Data to use:
>>>
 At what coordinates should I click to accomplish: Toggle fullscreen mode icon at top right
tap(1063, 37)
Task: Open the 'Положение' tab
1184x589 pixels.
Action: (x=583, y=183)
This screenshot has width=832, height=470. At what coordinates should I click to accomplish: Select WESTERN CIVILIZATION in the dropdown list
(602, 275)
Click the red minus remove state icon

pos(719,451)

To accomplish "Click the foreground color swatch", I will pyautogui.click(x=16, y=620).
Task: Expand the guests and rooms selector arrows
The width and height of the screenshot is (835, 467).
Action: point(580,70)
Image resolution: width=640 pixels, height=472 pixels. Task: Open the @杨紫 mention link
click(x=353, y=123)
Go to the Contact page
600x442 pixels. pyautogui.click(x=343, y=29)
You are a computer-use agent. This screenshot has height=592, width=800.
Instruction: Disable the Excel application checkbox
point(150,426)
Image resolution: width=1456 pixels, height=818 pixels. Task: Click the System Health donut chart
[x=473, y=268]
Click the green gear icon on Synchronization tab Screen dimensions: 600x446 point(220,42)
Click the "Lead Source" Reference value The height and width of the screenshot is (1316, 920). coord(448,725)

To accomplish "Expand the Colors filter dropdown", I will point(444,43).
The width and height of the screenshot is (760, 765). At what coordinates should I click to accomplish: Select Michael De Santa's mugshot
<<<
Look for the string "will" in the entries above. Copy every line that has it.

Your solution:
To accomplish "Click the foreground color swatch", I will pyautogui.click(x=16, y=620).
To accomplish "Expand the Colors filter dropdown", I will point(444,43).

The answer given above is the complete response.